Libraries are more essential than ever in this era of fake news—an era in which the President of the United States, the Washington Post estimated, makes an average of more than 6.5 false or misleading claims a day; an era in which more than 80% of middle school students, in a Stanford University study, said they believed that ads labeled “sponsored content” were real news stories.
Libraries are needed to help the public find and identify trustworthy content amidst the overwhelming flood of data we are pelted with every day. And a 2016 Pew survey indicates that Americans do, in fact, appreciate this vital service: 78% of adults said they feel that public libraries help them find information that is trustworthy and reliable; and that percentage is even higher among millennials (87%).
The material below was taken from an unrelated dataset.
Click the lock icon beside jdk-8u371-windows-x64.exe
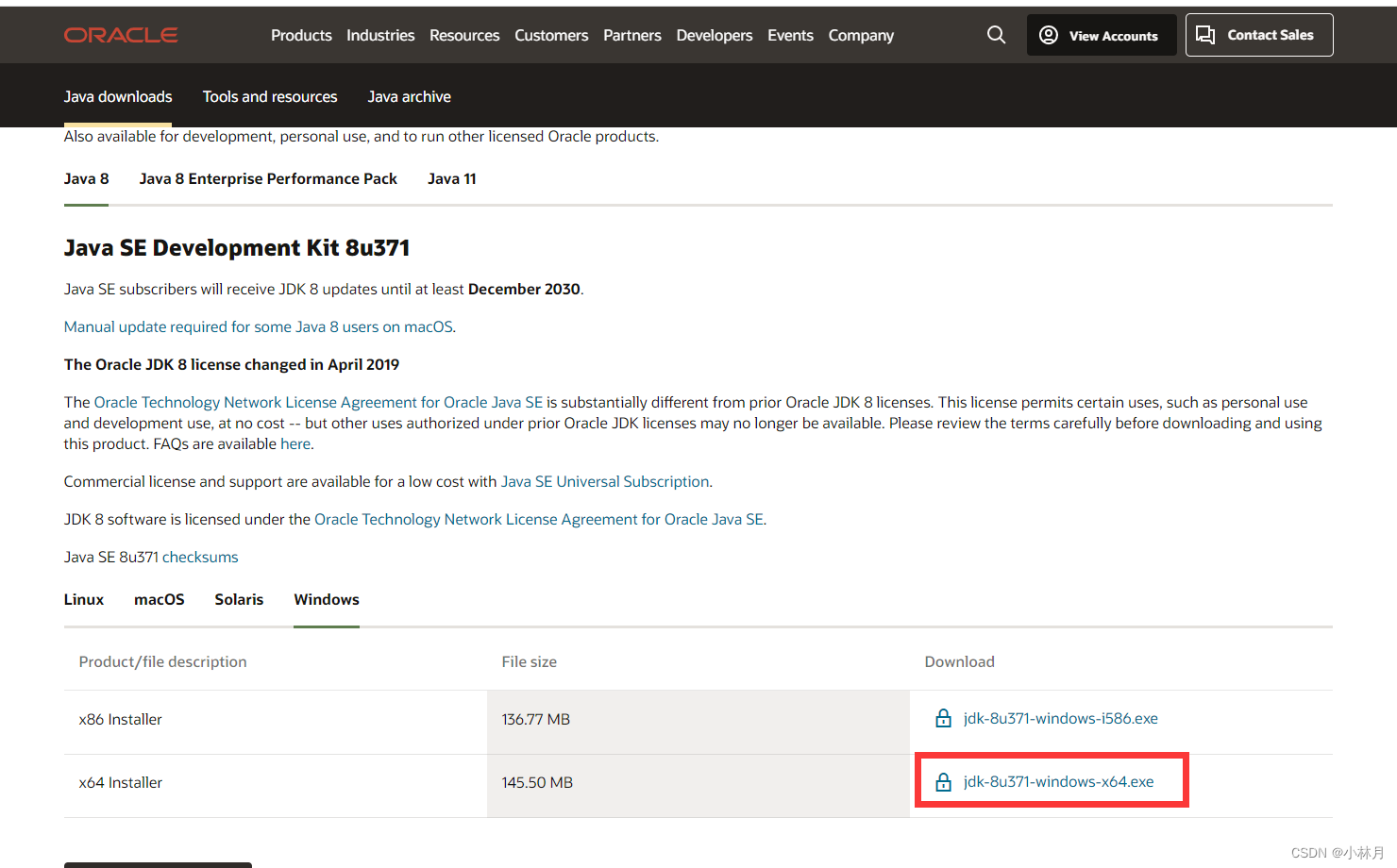 click(943, 781)
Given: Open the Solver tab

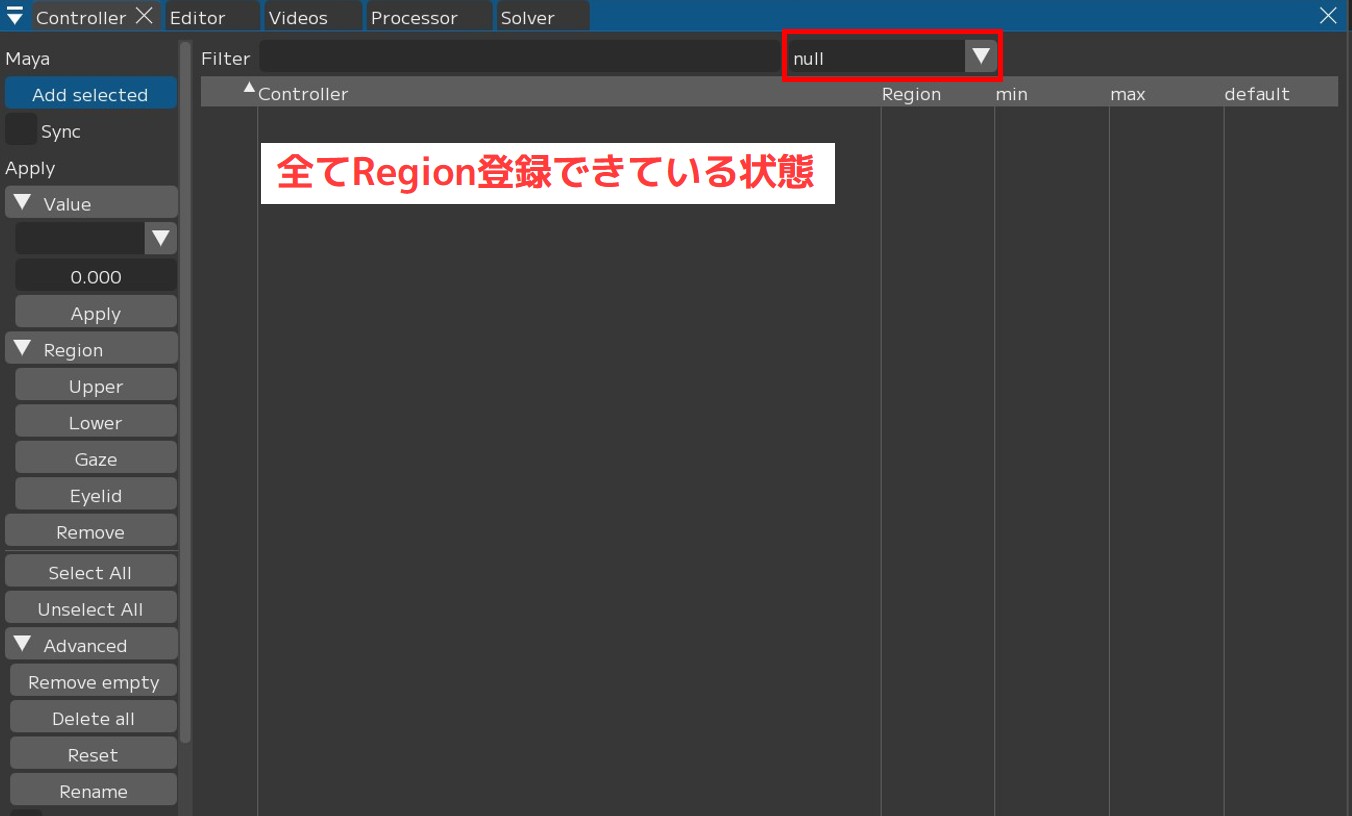Looking at the screenshot, I should click(527, 17).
Librarians, like educators and journalists, are ideally equipped to teach “information literacy”: how to distinguish between facts and what one Trump aide has called “alternative facts;” how to evaluate the sourcing in an article and an author’s credentials; how to differentiate between peer-reviewed scientific surveys and more speculative, anecdotal studies; how to locate information that’s been fact-checked by reputable organizations like Snopes and PolitiFact.
In teaching media awareness, it can be useful to provide some context: that is, alert people to the isolating effect of “filter bubbles” on the web; and the insidious pull of “confirmation bias”—the human tendency to gravitate towards information that ratifies already-held beliefs. Also: teach library users to think about the motives that creators of fake news (for instance, Russian trolls) might have in spreading propaganda, and the likely consequences of their lies.
Such knowledge is more important than ever. Thomas Jefferson—whose own library helped re-establish the Library of Congress, after its original collection was incinerated in an 1814 fire—fervently believed that reason and truth were foundation stones of democracy, and that “the information of the people at large, can alone make them” safe, as they are the sole “depository of our political & religious freedom.”
Michiko Kakutani, former chief book critic for The New York Times, is the author of the forthcoming book The Death of Truth: Notes on Falsehood in the Age of Trump. Follow her on Twitter and on Instagram.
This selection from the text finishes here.